In January, Clark said she would seek a 10-year labour deal with teachers in which salary increases would be indexed to increases received by other public-sector employees, calling it a framework that would bring a decade of stability to classrooms. Teachers would still have the right to strike, but not over wages.http://www.timescolonist.com/opinion/editorial-ten-year-deal-no-path-to-peace-1.306825
Predictably, the plan was quickly dismissed by the B.C. Teachers’ Federation as an election ploy.
Meanwhile, the BCTF and the B.C. Public School Employers Association went to work figuring out a mutually acceptable structure for contract negotiations, and appeared to have developed a respectful atmosphere. The two sides were scheduled to sit down for more talks this week, but Clark has poked a stick into the hornets’ nest by resurrecting the idea of a long-term agreement with teachers.
The premier claims she has a mandate to pursue the 10-year deal, but it was not an election issue. The B.C. Liberals’ platform was focused on the economy, holding the line on taxes and paying down the debt. Besides, how can anyone say British Columbians voted for a particular plank in a platform? It’s just as likely they were voting against the New Democrats as they were for anything in particular offered by the Liberals.
Far from fostering peace, Clark’s plan will only anger teachers further. The government already wields the big club — the ability to legislate the teachers back to work — and imposing an unpalatable and unworkable framework on the negotiations won’t smooth the rough relationship between government and teachers.
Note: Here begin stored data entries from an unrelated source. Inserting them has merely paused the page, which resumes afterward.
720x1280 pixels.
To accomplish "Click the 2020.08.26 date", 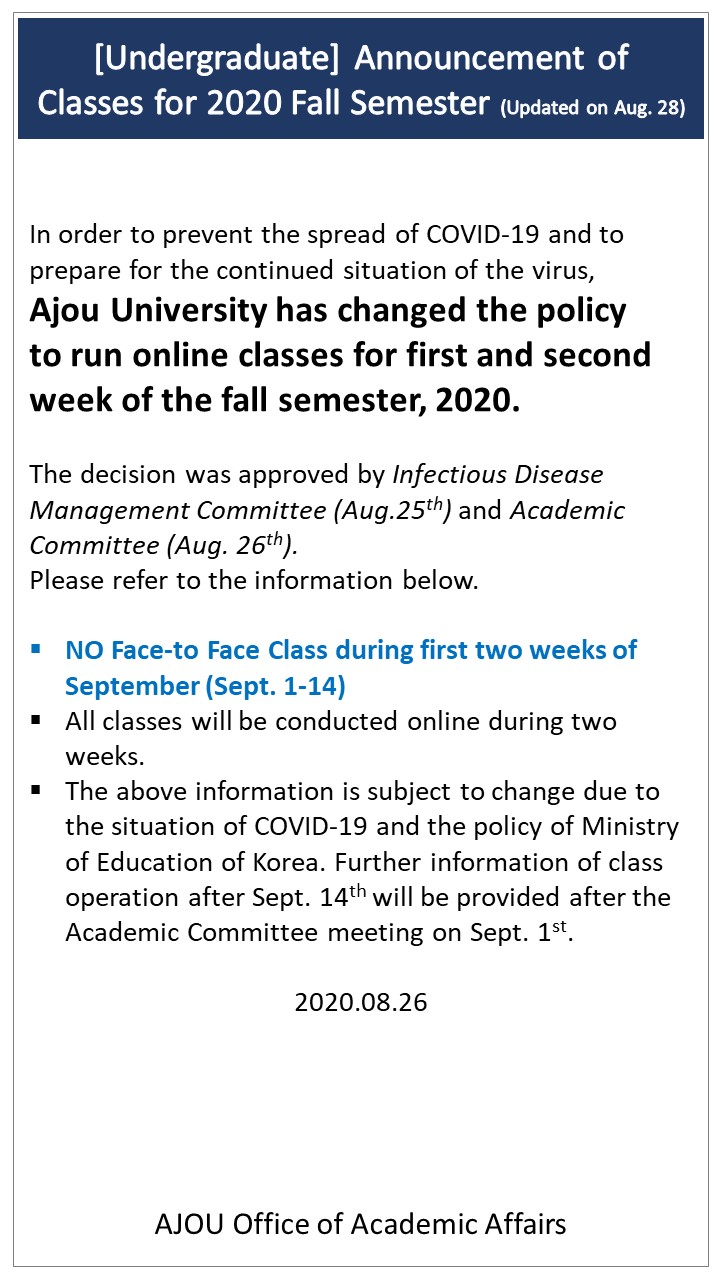I will (360, 1002).

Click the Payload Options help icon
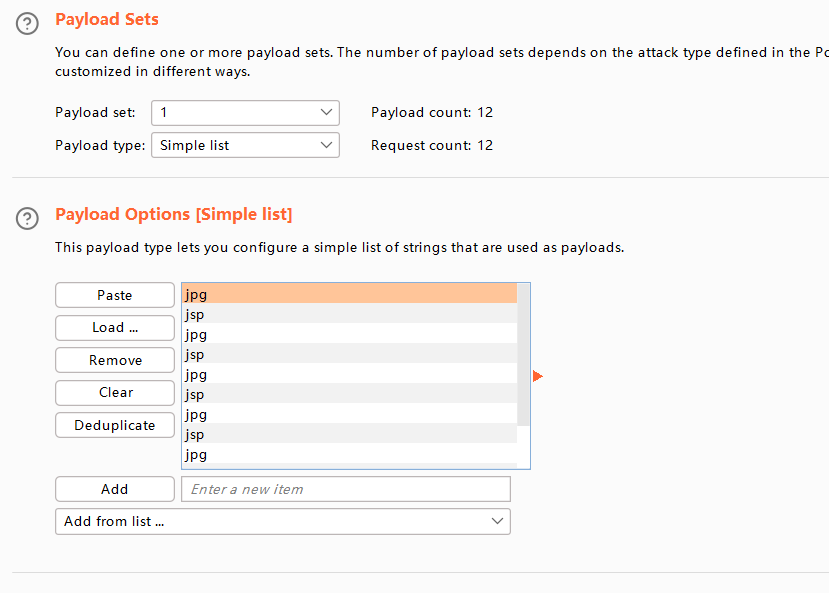tap(29, 217)
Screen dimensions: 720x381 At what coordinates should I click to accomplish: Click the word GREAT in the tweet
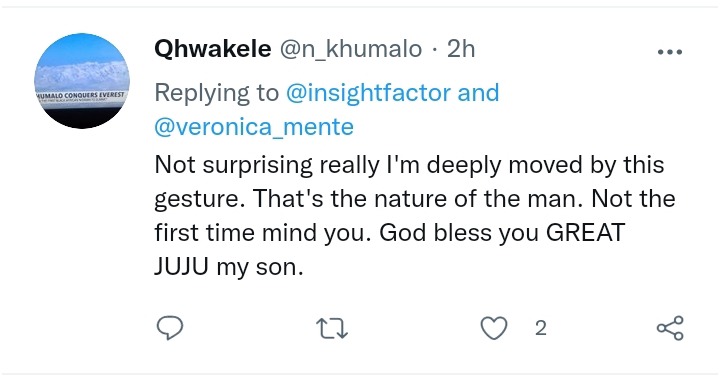pos(585,233)
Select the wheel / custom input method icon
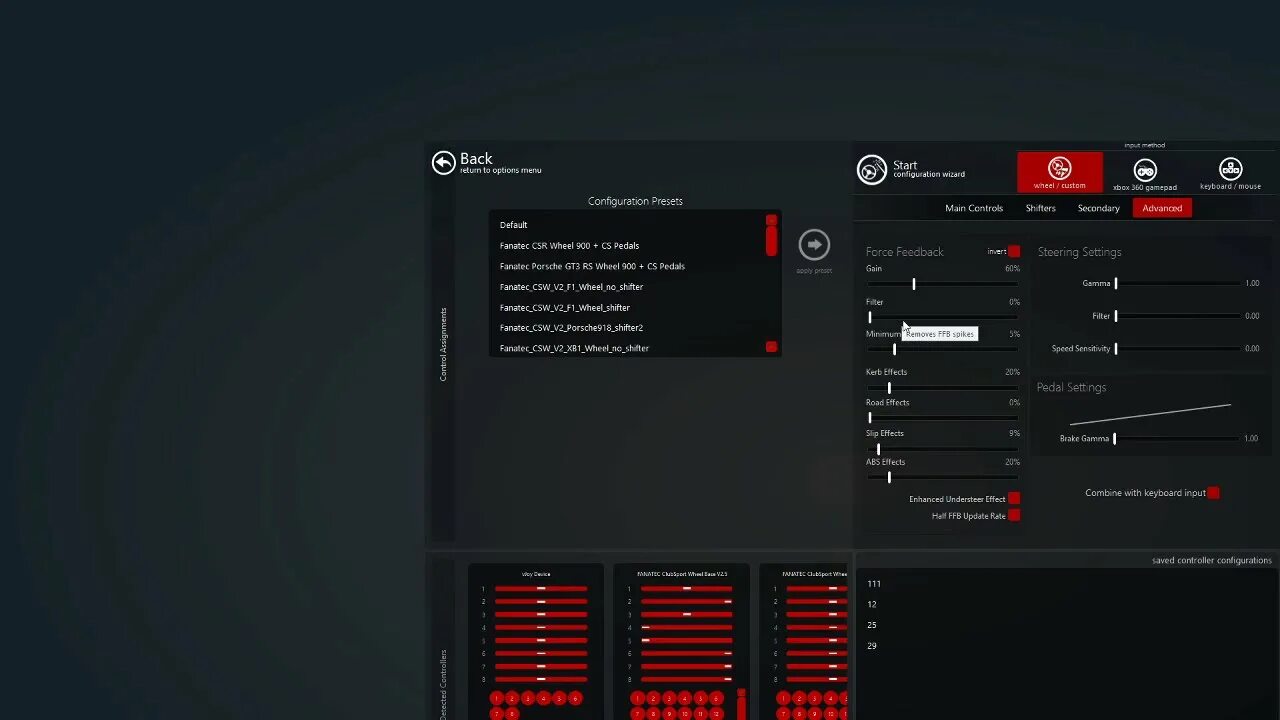The image size is (1280, 720). pos(1059,172)
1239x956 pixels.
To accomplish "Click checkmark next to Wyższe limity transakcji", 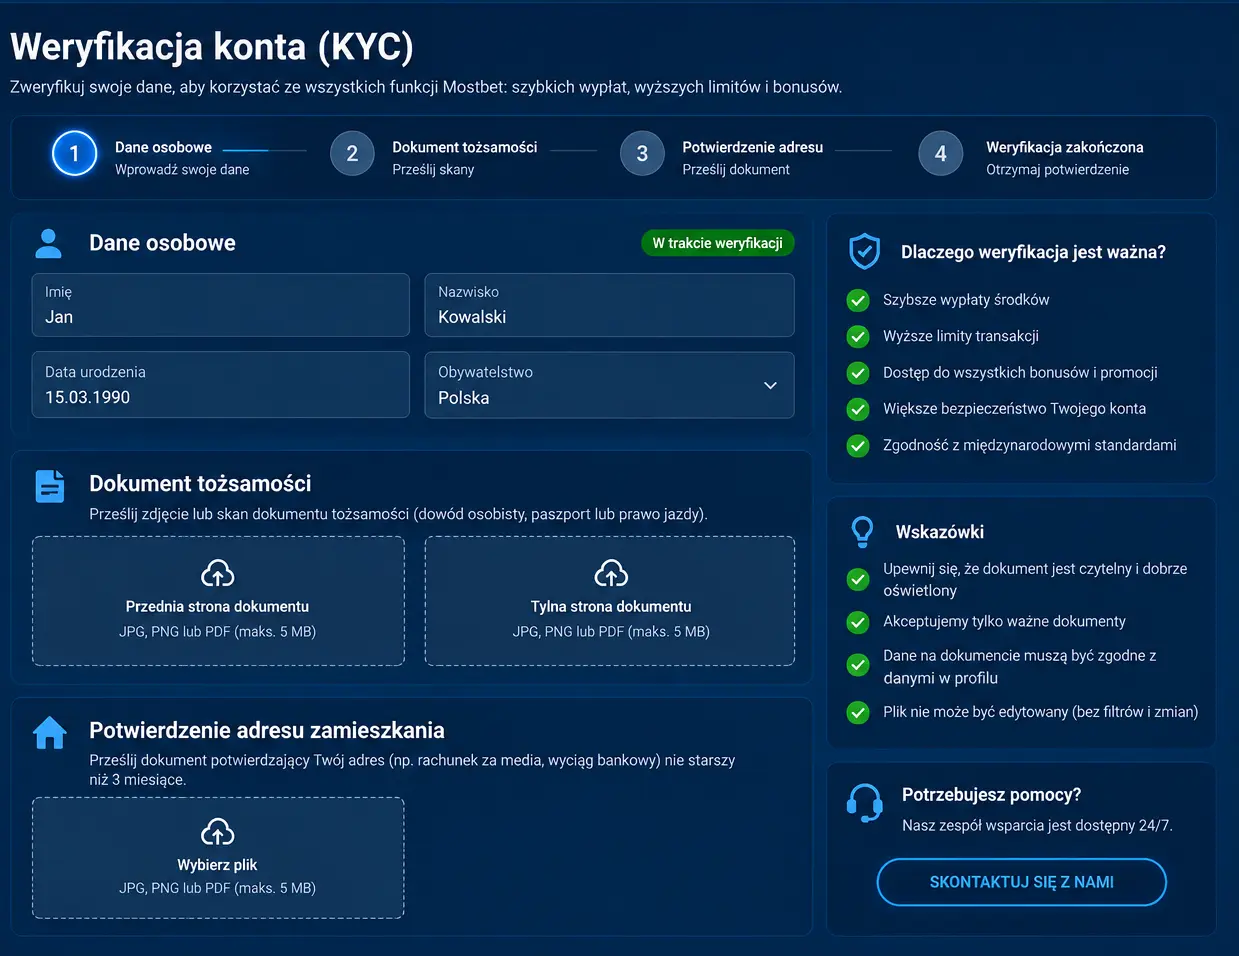I will 858,336.
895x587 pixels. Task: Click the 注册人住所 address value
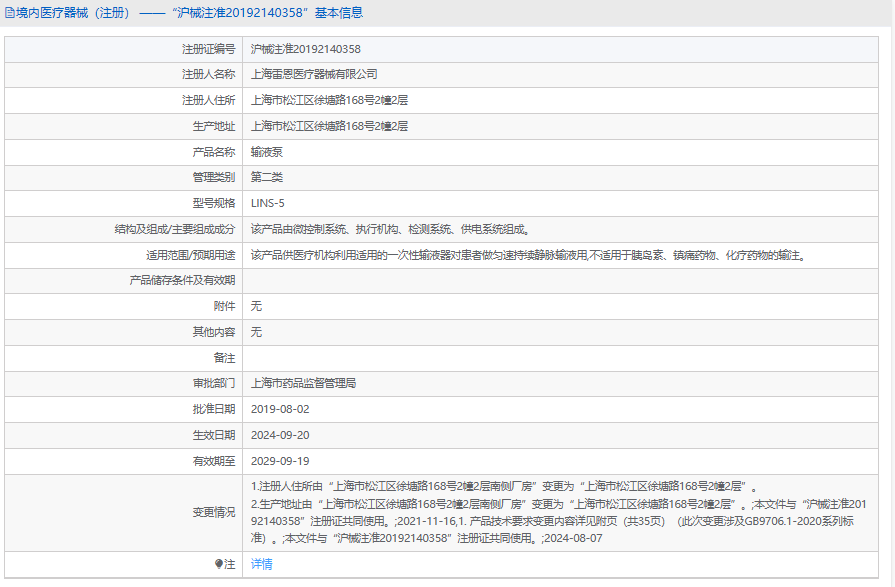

It’s disrespectful and heavy-handed.
The Liberals’ strengthened majority might give Clark new muscle in telling government what to do, but she can’t tell teachers how to think and feel.
A 10-year agreement would be bad for both sides. No one knows what the economy and the demographics will be like 10 years down the road.
One of the main reasons for periodic negotiations is to work out an agreement that takes into consideration changing conditions.
Clark is not wrong in wanting labour peace for B.C.’s schools. Others want it, too — that’s what motivated the school boards and teachers to work out a new and respectful approach to bargaining. It would not have created an instant Shangri-La in which everyone was happy and everyone had everything they wanted, but it was a step in the right direction.
Clark should leave well enough alone. There’s no shame in proposing a new plan. The shame is in clinging to that plan long after it’s obvious the plan is unworkable.
The relationship between government and teachers has been strained for many years. If Clark wants 10 years of labour peace — and it’s a commendable goal — she should seek to build a trustful, respectful relationship with teachers, one in which hard bargaining can take place without acrimony. That can’t happen if she unilaterally imposes new rules on the negotiating process.
It’s disturbing that the premier thinks she can put out the fire by throwing gasoline on it.